Anna Maria approves plant list, landscaping fee
The Anna Maria City Commission last week adopted a list of native plants to be used under the city’s recently enacted landscaping ordinance.
During the meeting May 28 at city hall, 10005 Gulf Drive, the commission also amended its fee schedule to include a $200 permit fee to review landscaping plans and conduct site inspections.
The votes were 4-1, with Commissioners Chuck Webb, Jo Ann Mattick, Dale Woodland and John Quam voting yes, and Christine Tollette voting no, as she did against the landscaping ordinance the commission adopted April 23.
“The landscaping ordinance did allow for establishing a fee,” city building official Bob Welch said, explaining the proposal before the commission.
Welch said that the $200 rate was based on an initial review of a landscaping plan followed by two visits to the site to “verify that the plants were planted appropriately.”
He added, “I don’t think we are going to see a lot of landscape permits.”
Woodland questioned the amount, saying, “$200 rubs me the wrong way.… We’re telling people what they’ve got to plant, and then we’re charging them to do it.”
The new landscaping ordinance sets minimum standards for new developments or major renovations. The ordinance requires a minimum of three trees and nine shrubs be planted for new-construction or major renovation of residential properties. A quarter of the plants on a residential lot must be native species and 75 percent of the plants on commercial lots must be natives.
Welch, replying to Woodland’s concern at last week’s meeting, said, “It can be a complicated little issue.… I’m not for it myself, but I’m willing to do the work.”
Before voting, Mattick asked Welch to keep track of the actual cost of reviewing landscaping plans to determine if the city needs to raise or lower the fee.
“We don’t want to overcharge or undercharge,” she said.
“I appreciate that you are passing this this evening,” said Robin Wall of the city’s environmental enhancement and education committee. She added, “The $200 isn’t excessive in the big picture.”
The commissioners did not discuss the native plant list, which was previously reviewed and includes trees and shrubs deemed appropriate for the barrier island. The list also identifies invasive species prohibited in new plantings: paper mulberry, Australian pine, carrotwood, earpod tree, punktree, chinaberry, bowstring hemp and Brazilian pepper.
In other business, commissioners:
Heard from Longboat Key town manager Bruce St. Denis about concerns with the route of a proposed liquefied gas pipeline.
Approved an agreement with B.A. Garrett and Associates to draft a water supply element for the comprehensive plan, which is required by the state.
City planner Alan Garrett said the job would take about 50 hours at a rate of $100 per hour.
He also will work on a less-involved capital improvements element to the comp plan.

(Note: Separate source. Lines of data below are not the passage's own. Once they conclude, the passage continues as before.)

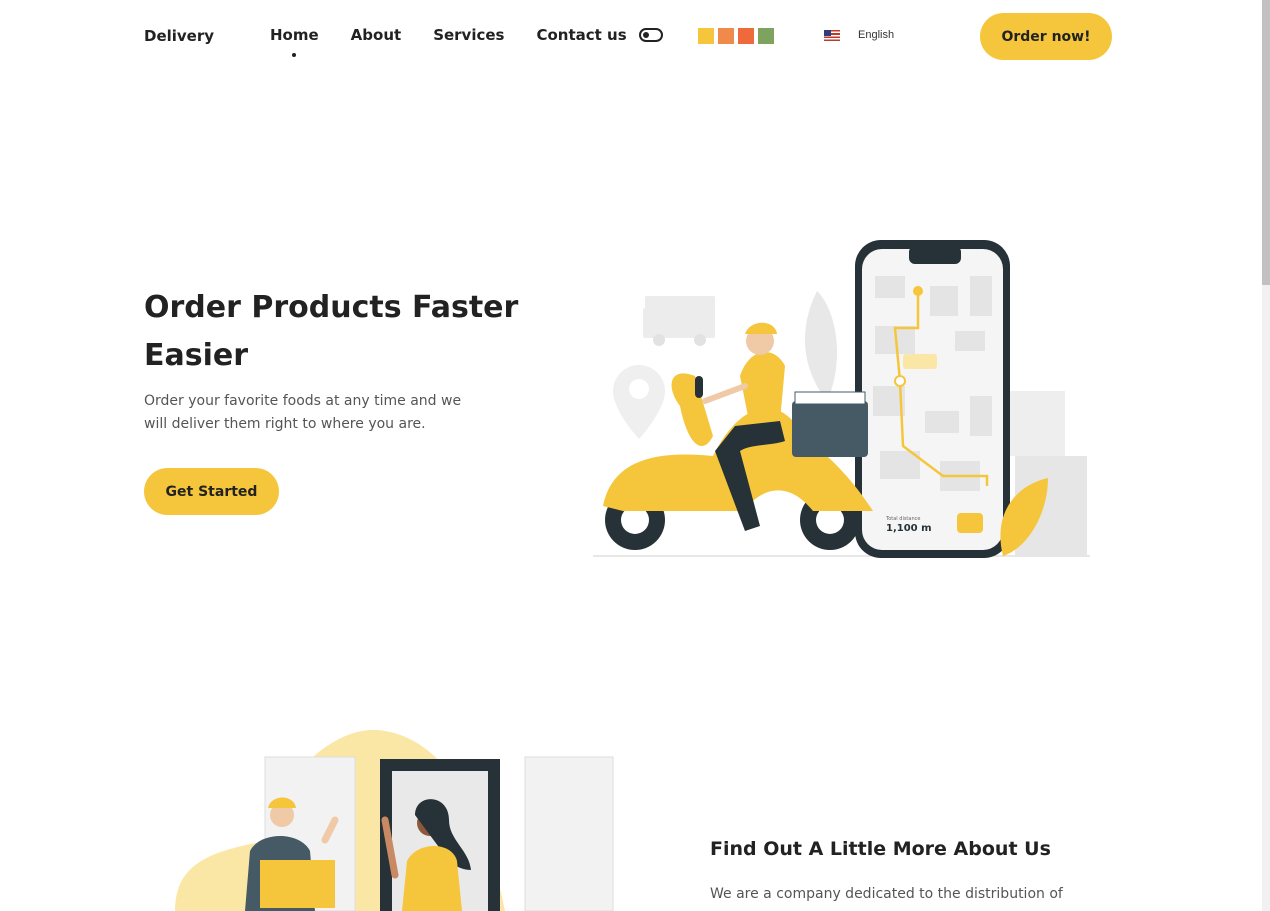 This screenshot has width=1270, height=911. I want to click on rider-cap, so click(761, 328).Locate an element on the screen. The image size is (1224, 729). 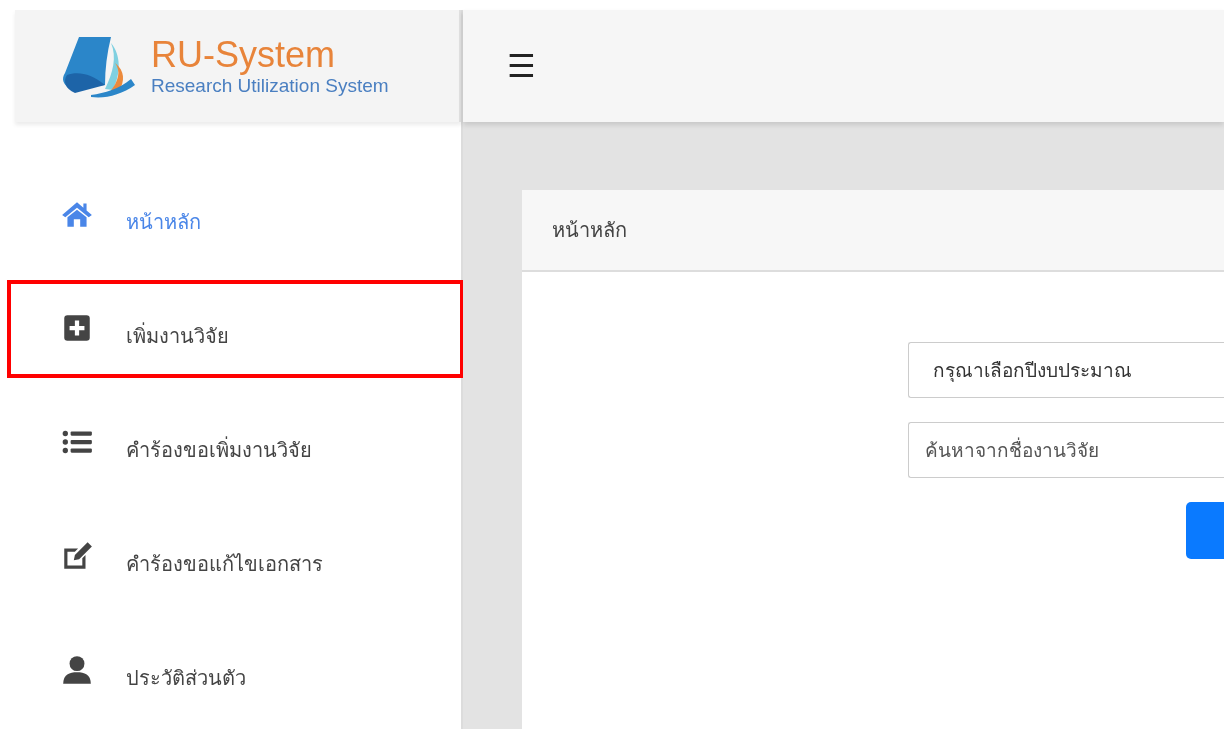
user-icon is located at coordinates (77, 670).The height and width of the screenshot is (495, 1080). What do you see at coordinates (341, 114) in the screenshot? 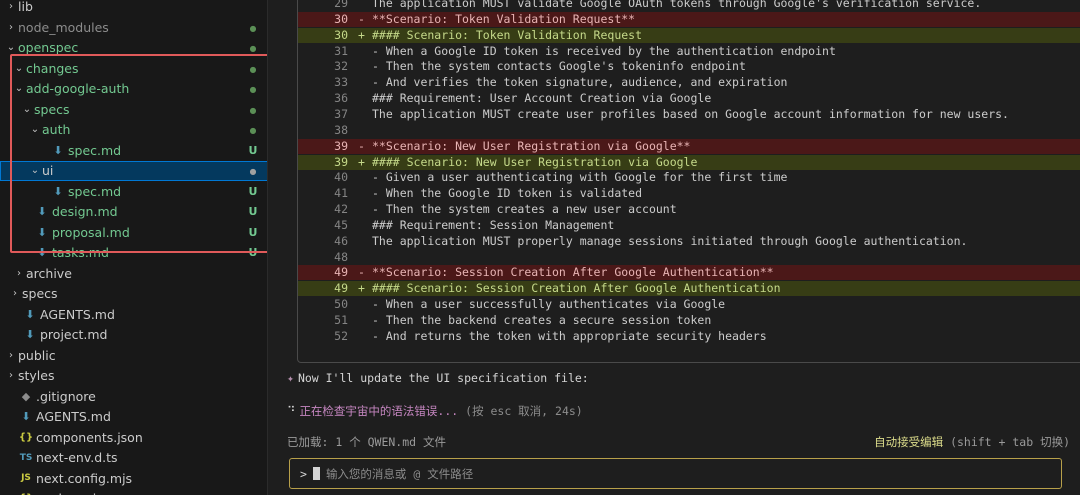
I see `line-number: 37` at bounding box center [341, 114].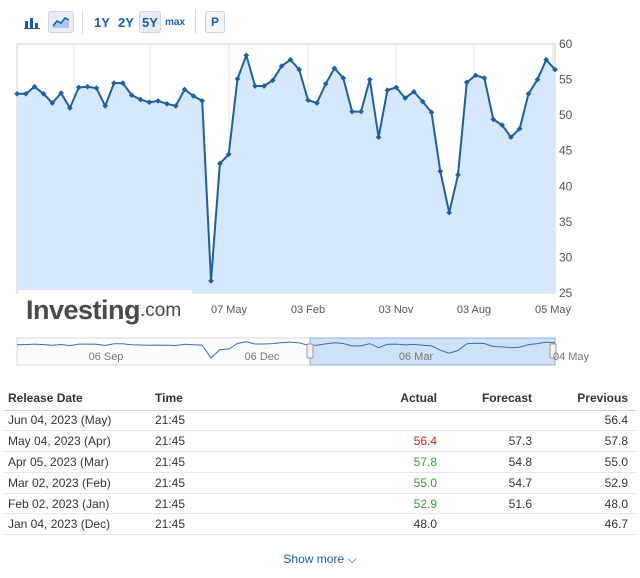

The commission vote was 4-1, with Woodland voting no. He said since the vote involved city expenditures, it should be postponed to allow for more public comment.
Reviewed a list of the city’s projects to be funded with federal economic stimulus funds, including repairs to the Crescent Avenue and Bay Boulevard bridges, resurfacing of Pine Avenue from Gulf Drive to Bay Boulevard, Resurfacing of Gulf Drive between Pine and Willow avenues and new or rebuilt sidewalks in several locations.
“It isn’t costing us one cent,” said Anna Maria Mayor Fran Barford.
Authorized, in a 4-1 vote, a letter from the mayor to the county and city of Holmes Beach and adopted a resolution relating to concerns about boundaries and the city’s legal description.
The resolution stated, “Issues have recently come to light indicating that the shared boundaries between the city and the other two local governments should be reviewed and adjusted.”
Specifically, Anna Maria officials want to pursue the expansion of city boundaries to take in portions of the Gulf, Tampa Bay and Bimini Bay, and also want to resolve overlapping boundaries with Holmes Beach.
“This overlap,” the resolution stated, “appears to be an oversight which may have been created when the city of Holmes Beach Charter was approved in the 1950s. This overlap may have existed for years and it simply needs to be addressed, probably as a scrivener’s error.”
Webb voted no on the motion. He questioned whether the city was following the right procedure to deal with the issues.
- Set a tentative schedule for the city’s budget process, which will begin with a work session July 16 and conclude with public hearings and votes in September.
Barford said the budget would be “really, really lean.”
- Approved the appointment of Sonny Hogue to the city’s EEEC.
- Approved special event applications for the Anna Maria Island Privateers to hold a July 4 parade, the Sandbar Restaurant to hold a July 4 fireworks display and the Anna Maria Island Chamber of Commerce to hold a concert June 12.
Also during the meeting, Webb said he wanted the commission to address two issues at an upcoming work session — the construction of a public swimming pool and the drafting of a sexual predator ordinance.
The next commission meeting will be at 7 p.m. June 11 at city hall.